**PROVIDED TEXT:**
To help you decide which is the best solar cooker,I would like to note my likes and dislikes of the "Solar Burner"; among other parabolic cookers that we carry here on this site.
Some of the things I like about the "Solar Burner" are:
Its cost is very reasonable, especially considering its ample size and material make up as well as its high productiveness and utility.
I like the fact that it is not too heavy, allowing for relative mobility and ease of use.
I like the ease with which the parabolic can be adjusted for elevation (up/down) and also side to side tracking of the sun. The parabolic turns/swivels from side to side on its base and also has a manually adjusted leveling/elevation arm which is easily operated with a circular crank handle.
I like the sturdiness of the materials used in the construction of the cooker which uses light, molded steel panels, pipes and braces.
Note: The Solar Burner is manufactured overseas,where most solar cookers/parabolics are, thus the "finish" and "detail" quality are not quite as fine or, to standard, as can be found in US or European manufacturing plants. This does not affect the effectiveness or capacity of the cooker, but rather more so the "aesthetic" aspects.
I like the fact that it is just heavy and stable enough that most winds cannot move or tip the cooker. Also it is sturdy enough that quite large size pots can be used to cook, boil and fry on it.
Average weight of pot and food that can rest on the pot receptacle is a about 12-18 lbs on the heavier side, but I have had as much as 40 lbs with a large canning bath with bottles, water etc. on my Solar Burner. ( I had to brace, stabilize and counterweight the Solar Burner so that it would not topple over with the weight)
(* Care should be taken to make sure the parabolic is on level and even ground and that the "burner plate" is level before placing any pot for cooking)
Spanish Paella Cooked on Solar Burners
I like how quickly the parabolic can heat up a pan of water or cooking oil etc.
On a bright day it takes less than ten minutes to boil two cups of water. (Paper will ignite in two seconds under its focused energy)
I especially like using my "Solar Burner" to quickly brown meats, heat up leftovers, or for boiling a large pot of potatoes in a short time.
Some things that I don't much care for about the "Solar Burner".
It is not a solar cooker that can be used easily for baking and simmering, since it is so much hotter and has no enclosure like an oven.
It is very bright to work around, thus it is best operated while using sun glasses to protect your vision.
Due to its size (larger diameter) it can be slightly challenging for shorter people to lean over the edge of the parabolic a bit to reach the pot…according to my wife.
(My kids use the Solar Burner also with out much problem, but yes, stretching can be a little inconvenient for shorter people)
I dislike the fact that with this style of solar cooker, the reflective panels get splattered on more often when frying and boiling if one is not careful, more so than with ovens or panel cookers.
(This is easily remedied though by cleaning up the splatters right away or right after cooking, and then it does not stick permanently) * Note: much of the splattering and dripping can be avoided if one uses deeper pans and lids whenever possible.
I would prefer polished aluminum for the reflector panels instead of the adhesive mylar sheets applied to the metal panels, since polished aluminum is more durable and its shine is longer lasting than mylar.
(Polished aluminum reflectors would of course make the cooker more expensive and a bit heavier. Mylar wears out with much use and cleaning, but of course it is much less expensive than the aluminum. And adhesive mylar can be used to repair and replace worn areas of the panels at minimal cost.)

**RAW DATA:**
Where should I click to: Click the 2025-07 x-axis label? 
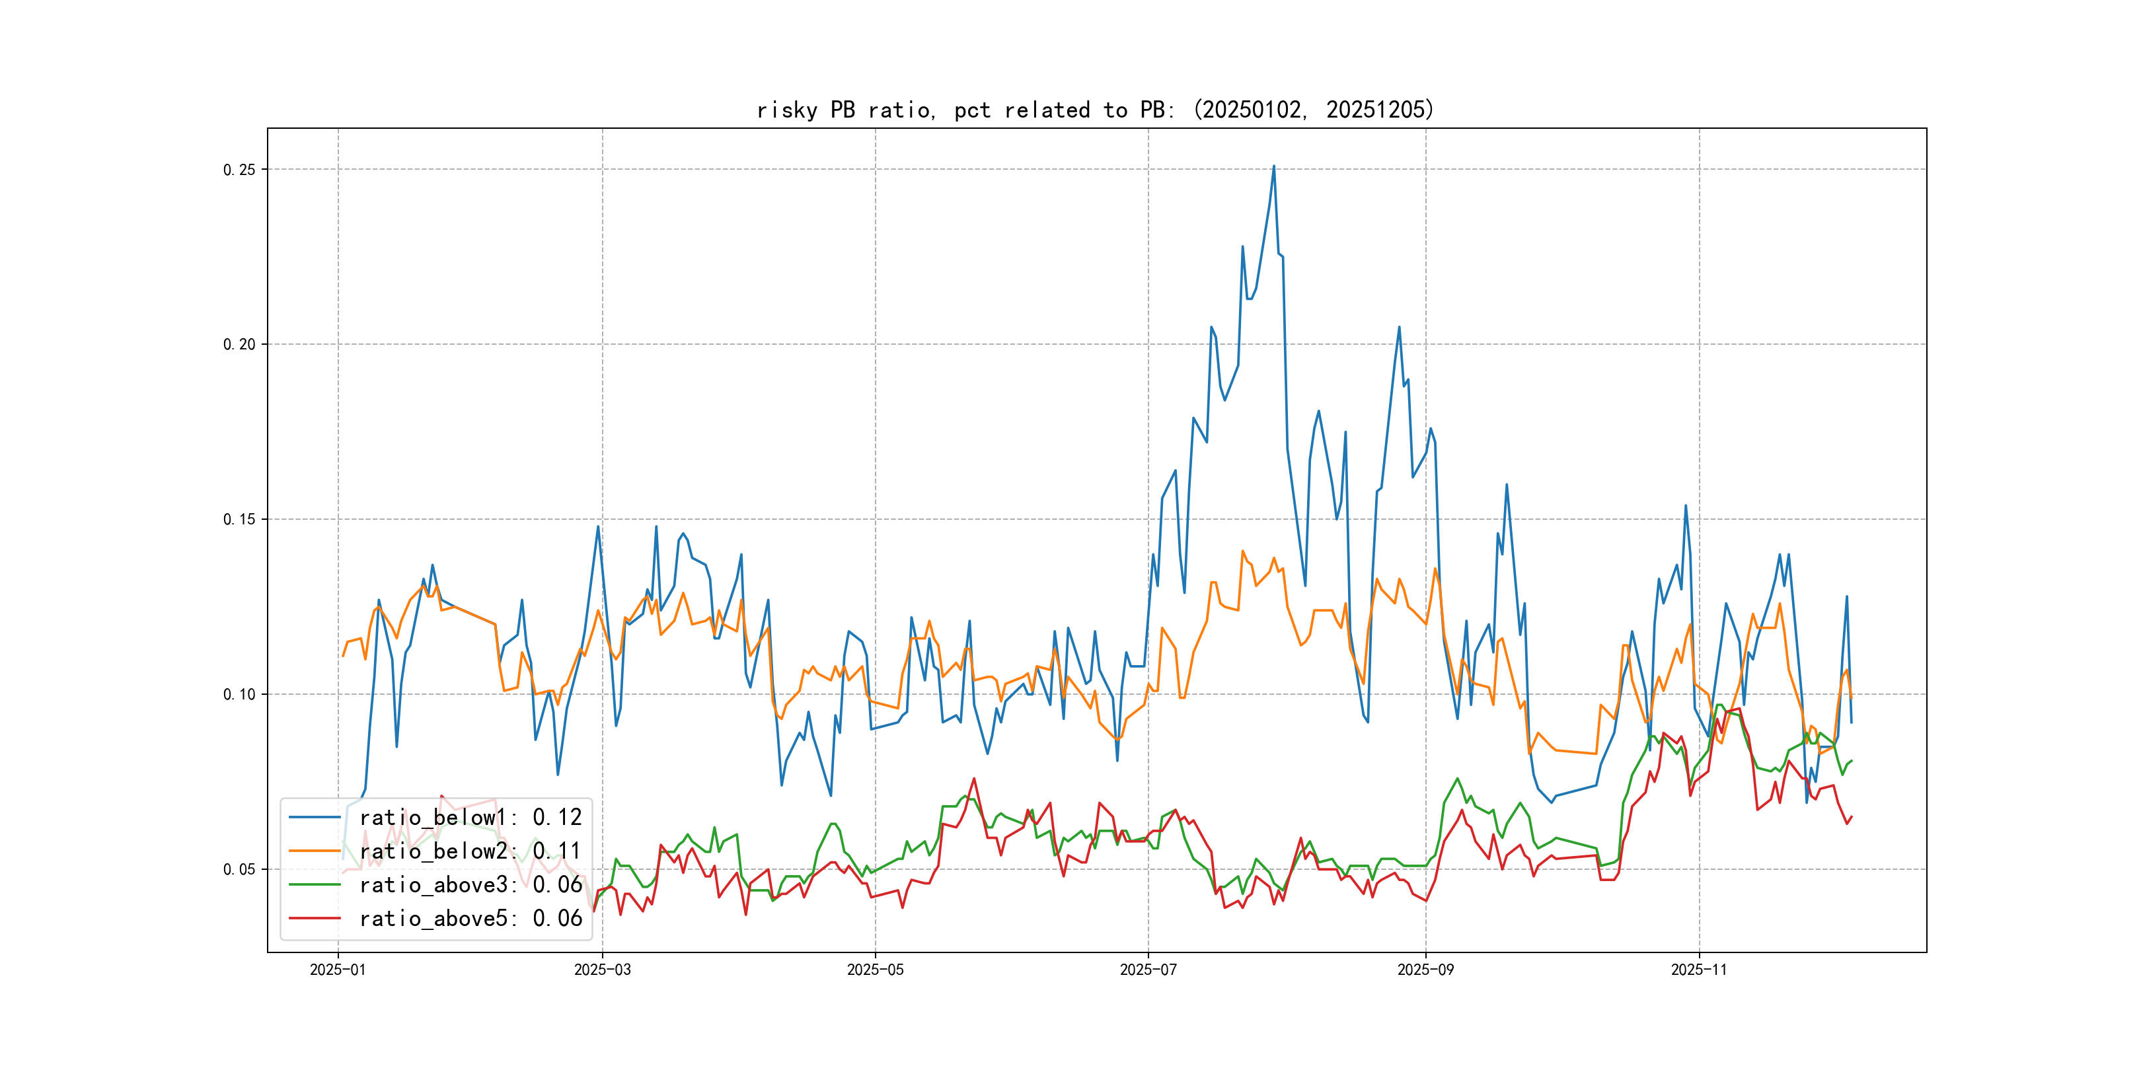tap(1148, 970)
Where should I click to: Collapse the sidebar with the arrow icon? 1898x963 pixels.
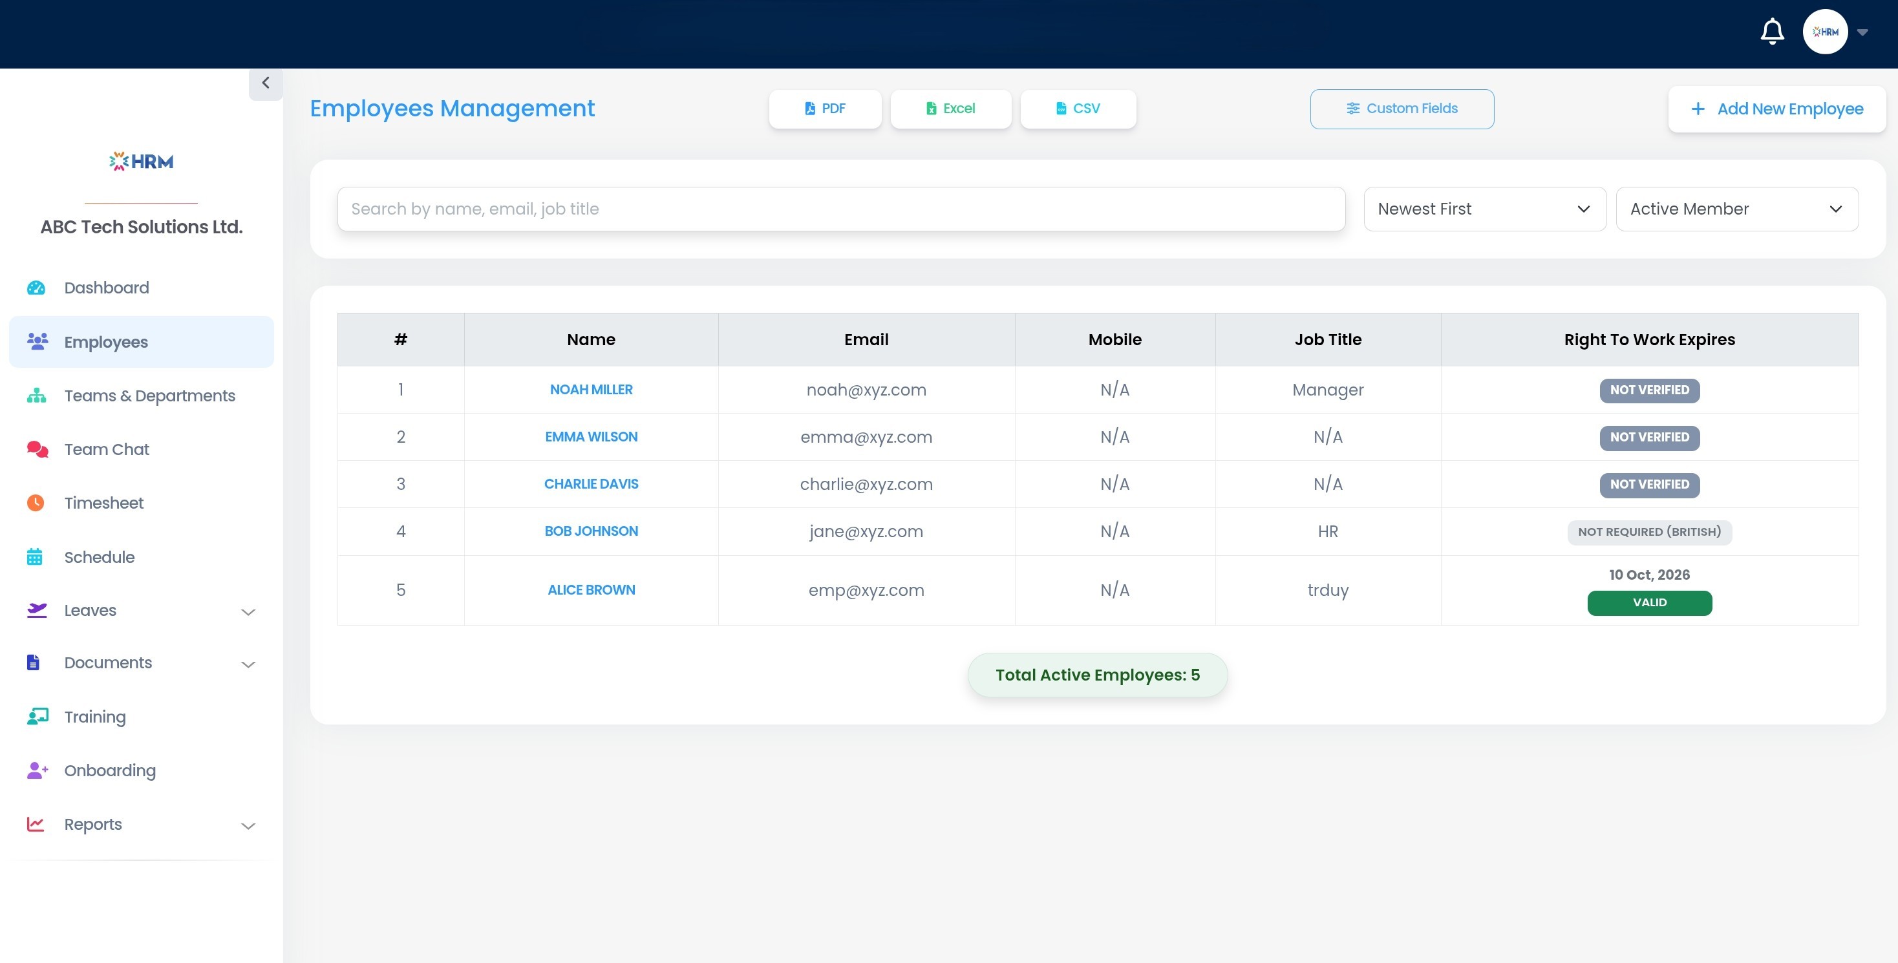point(265,83)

**EXERCISE:** In the Solar Burner review, how long does it take to boil two cups of water on a bright day?

**RESULT FOR THIS TASK:** Less than ten minutes.